Reproduce the records word for word, starting at the line that contains "You are a GUI" and ending at the line that contains "pos(65,417)", with both of those lines included. Leave the pictures out of your copy.

* Start PROVIDED DATA *

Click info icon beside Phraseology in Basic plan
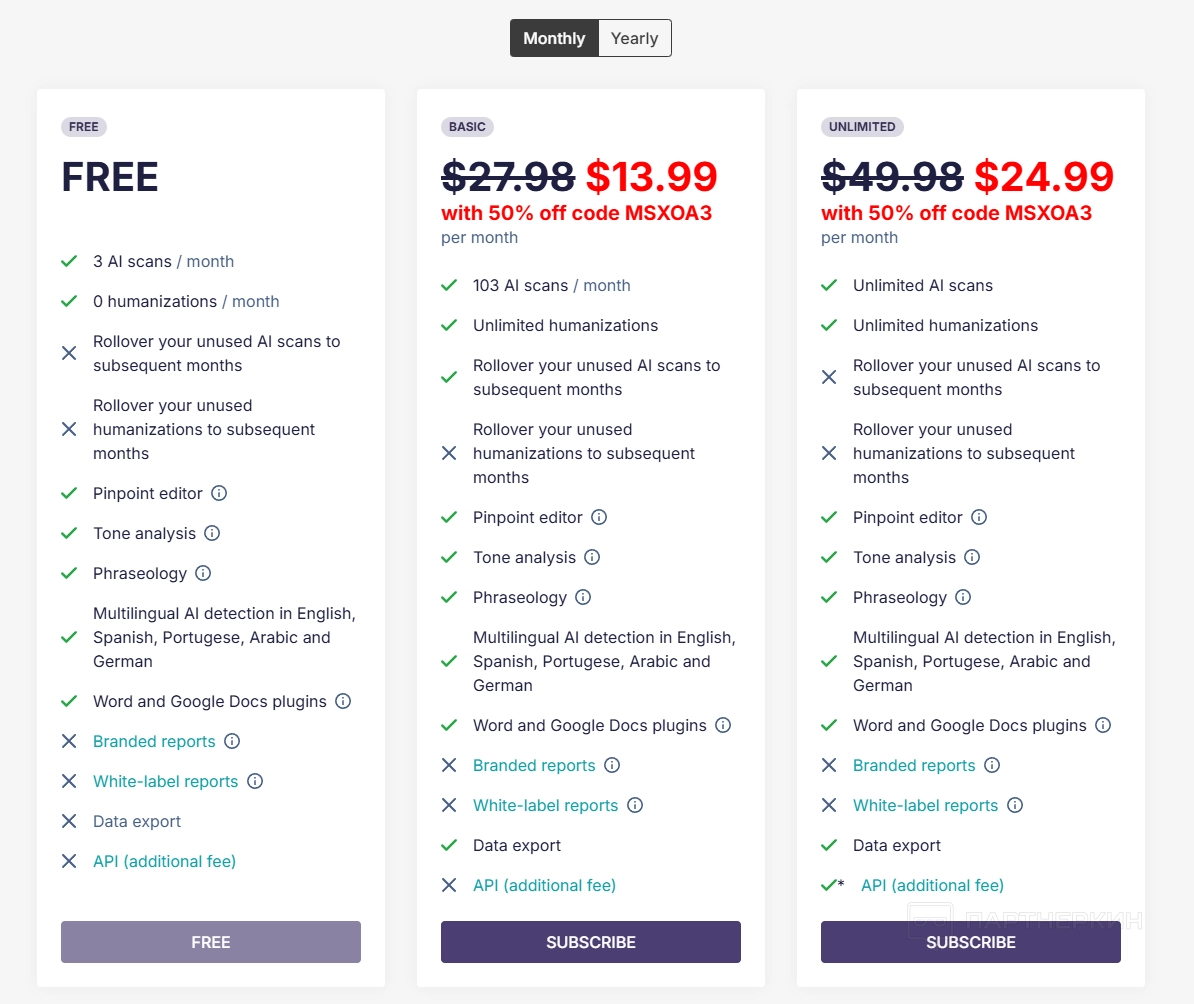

* End PROVIDED DATA *
* Start PROVIDED DATA *

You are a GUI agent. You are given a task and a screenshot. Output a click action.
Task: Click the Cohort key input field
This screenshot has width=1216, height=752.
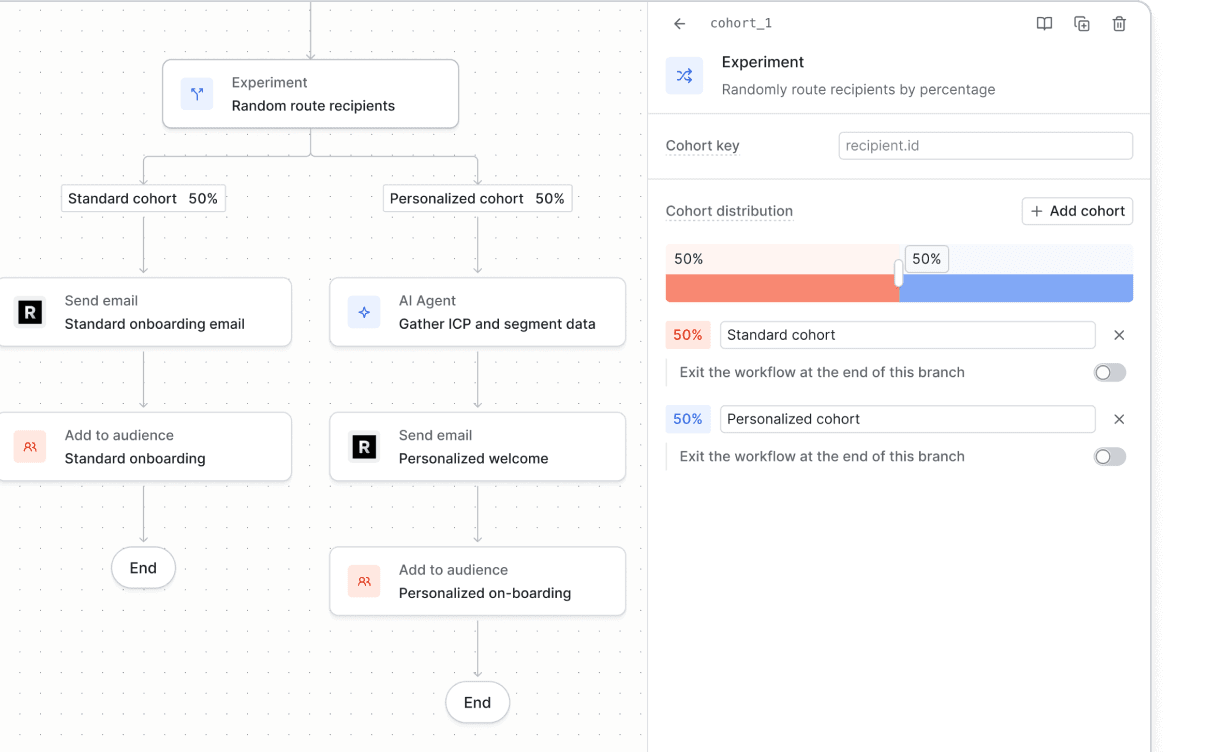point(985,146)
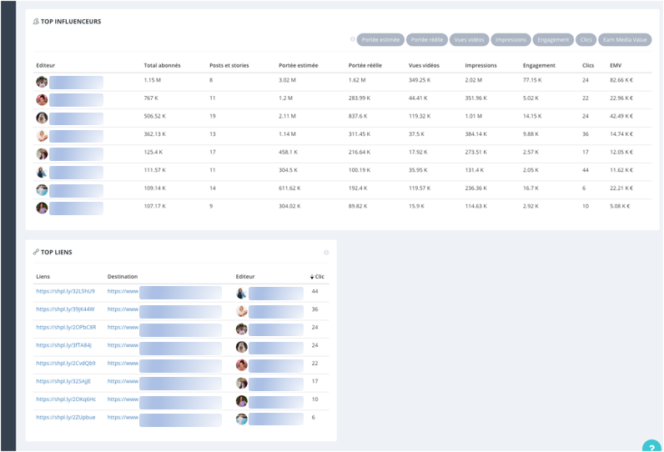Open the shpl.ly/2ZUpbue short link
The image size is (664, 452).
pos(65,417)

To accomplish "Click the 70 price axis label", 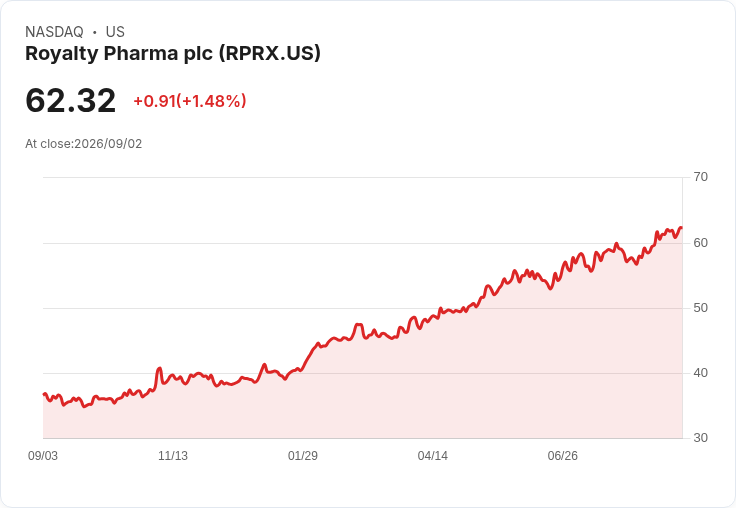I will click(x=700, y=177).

* End PROVIDED DATA *

*EXERCISE SOLUTION*:
You are a GUI agent. You are given a task and a screenshot. Output a click action.
Task: Click the Cohort key input field
This screenshot has width=1216, height=752.
point(985,146)
Open the shpl.ly/2ZUpbue short link
The image size is (664, 452).
pos(65,417)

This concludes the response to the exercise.